GE’s Top Wall Street Critic Issues Upgrade, Says ‘We Were Wrong’

(Bloomberg) -- General Electric Co. is gaining some favor over its top skeptic in Wall Street, who cited a better-than-expected performance last year.

JPMorgan’s Stephen Tusa upgraded the shares to neutral from a sell-equivalent rating, citing 2019’s free cash flow that topped his predictions as well as an improved outlook for 2020. The analyst has held an underweight stance on the stock since April.

“We were wrong,” Tusa said, noting that GE shares have outperformed the sector by 11% since that call.

GE’s Top Wall Street Critic Upgrades, Says ‘We Were Wrong’

GE is big enough that it has many options to boost near-term cash in a given period even as there are still questions about the true value of the underlying businesses. That makes it tough to be a bear in the stock. “As we have seen in some instances, the advance on orders is worth more than the revenue booked over time,” he said.

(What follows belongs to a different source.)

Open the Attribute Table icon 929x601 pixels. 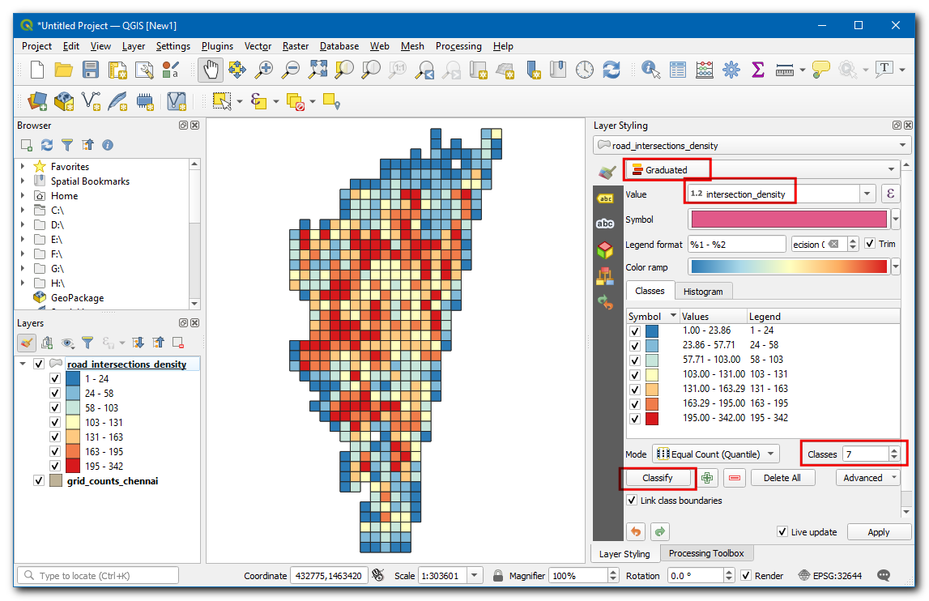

Yet his new price target of $8, up from $5 previously, is anything but bullish. With that new target, Tusa is anticipating a 26% decline from where the shares closed on Friday.

The comments come amid GE’s efforts to regain investor trust and recover from one of the deepest slumps in its 128-year history. Chief Executive Officer Larry Culp has sought to reduce debt, sell assets and improve operations since joining the company in late 2018. During fourth-quarter results announced in late January, GE said industrial free cash flow, a closely watched indicator of its earnings potential, was projected to climb to as much as $4 billion this year from $2.32 billion in 2019, pushing shares higher.

Tusa turned heads on Wall Street when he cut GE to the equivalent of sell in May 2016, about a year before the company’s problems surfaced broadly. Over 2017 and 2018, GE lost more than $200 billion in market value as it struggled with weak cash flows, deteriorating earnings and flagging demand for its power equipment.

The analyst upgraded GE to neutral in December 2018, shortly after Culp took the helm, but dropped his rating back to underweight about four months later. He said at the time that investors were underestimating the company’s challenges to get back on its feet.

Hurdles still remain, Tusa said in his latest note. He underscored continued structural concerns in the key power markets, along with still relatively high financial leverage, and numerous liabilities at both GE and its financial business.

Meanwhile, UBS on Monday also boosted its price target on the company and reiterated the buy rating. UBS’s new target of $15, up from $14, is just shy of the Street-high $17. Also, the company’s legendary former CEO Jack Welch - often credited with building GE into one of the world’s largest companies - has died, CNBC reported earlier.

GE’s stock price gained as much as 3.5% to $11.26 in New York, but pared the gains to trade down 0.6%. GE has modestly outperformed the broader market in early 2020 after soaring 53% last year, its best performance in almost four decades.